Top of Excerpted data

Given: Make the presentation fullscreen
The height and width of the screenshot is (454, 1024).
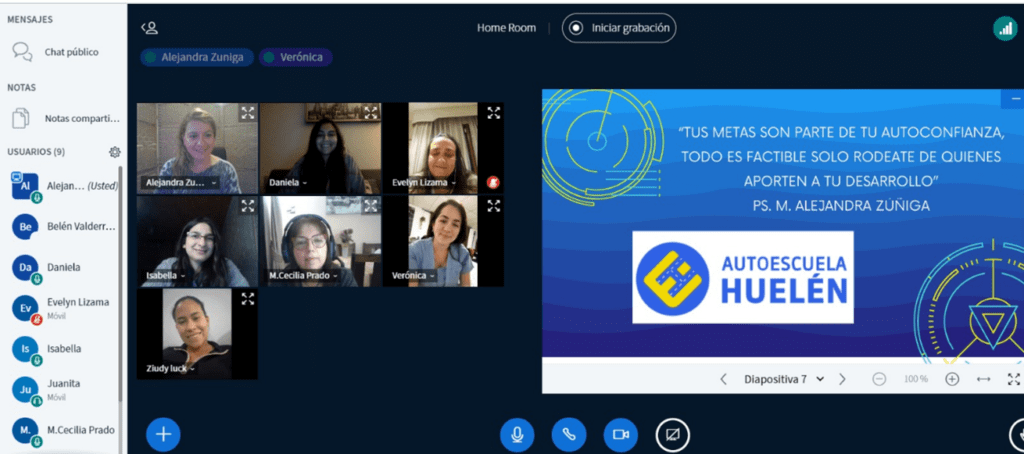Looking at the screenshot, I should 1013,379.
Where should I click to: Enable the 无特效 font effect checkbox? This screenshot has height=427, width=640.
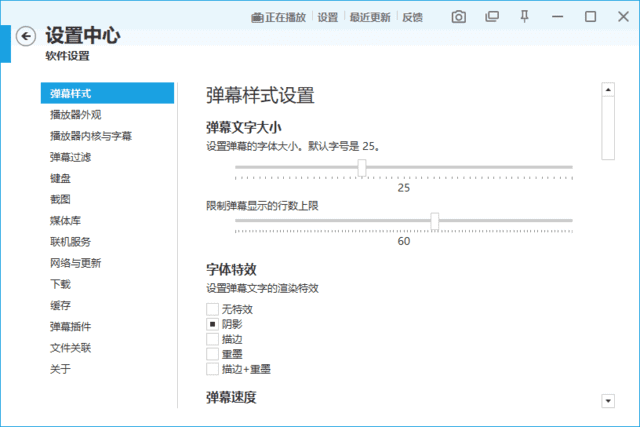[212, 309]
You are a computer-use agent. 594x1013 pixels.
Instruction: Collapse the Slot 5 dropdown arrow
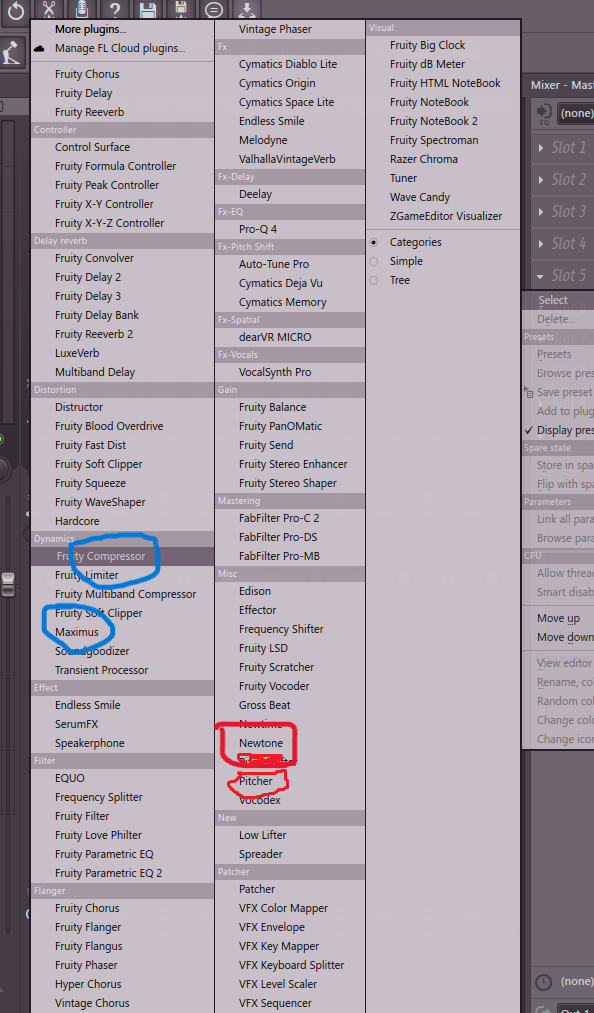tap(540, 277)
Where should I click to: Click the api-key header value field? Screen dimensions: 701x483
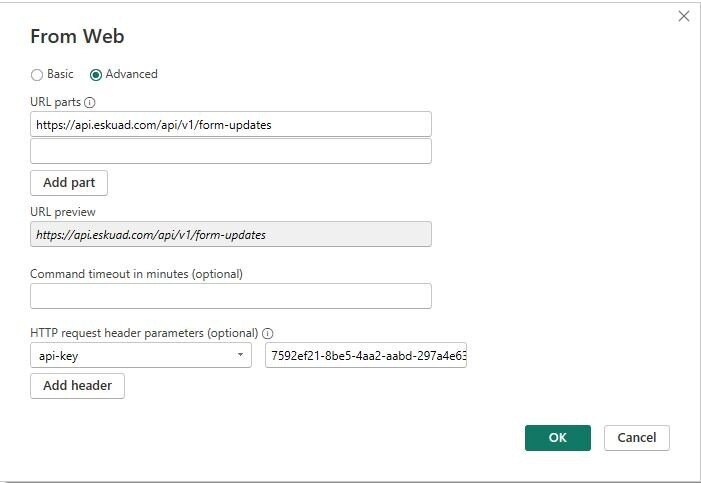(366, 355)
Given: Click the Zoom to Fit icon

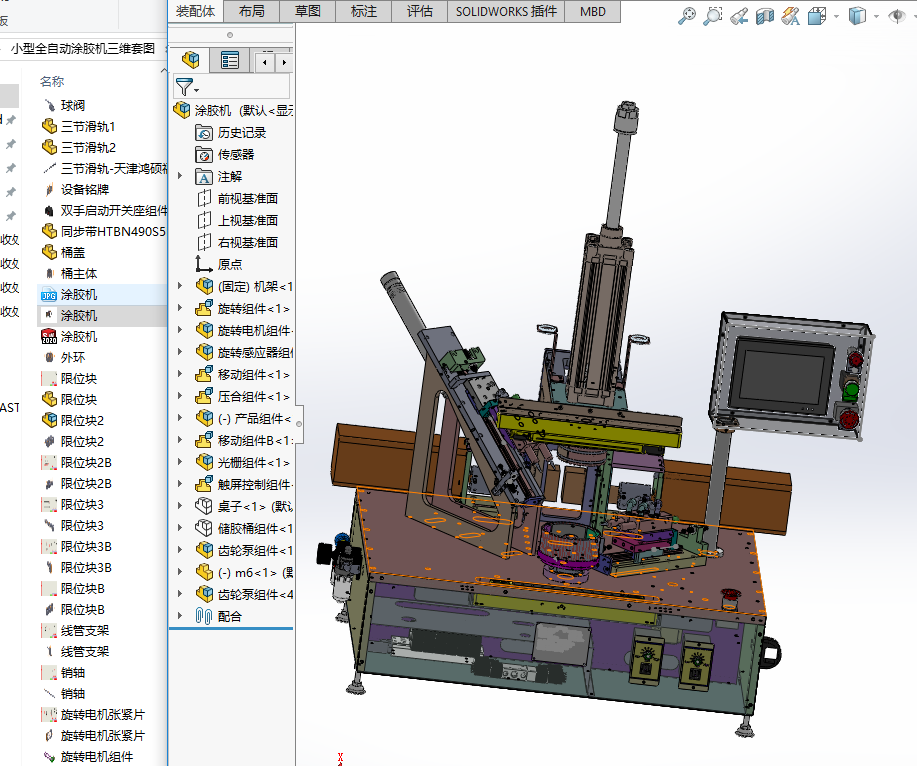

Bottom of Excerpted data

Starting with the line that has "You are a computer-use" and ending with the last line of the records, retype every line exactly and only those lines. Do not include the pictures.

You are a computer-use agent. 594x1013 pixels.
Instruction: Collapse the Slot 5 dropdown arrow
tap(540, 277)
Where should I click to: Click the api-key header value field? Screen dimensions: 701x483
(366, 355)
Given: Click the Zoom to Fit icon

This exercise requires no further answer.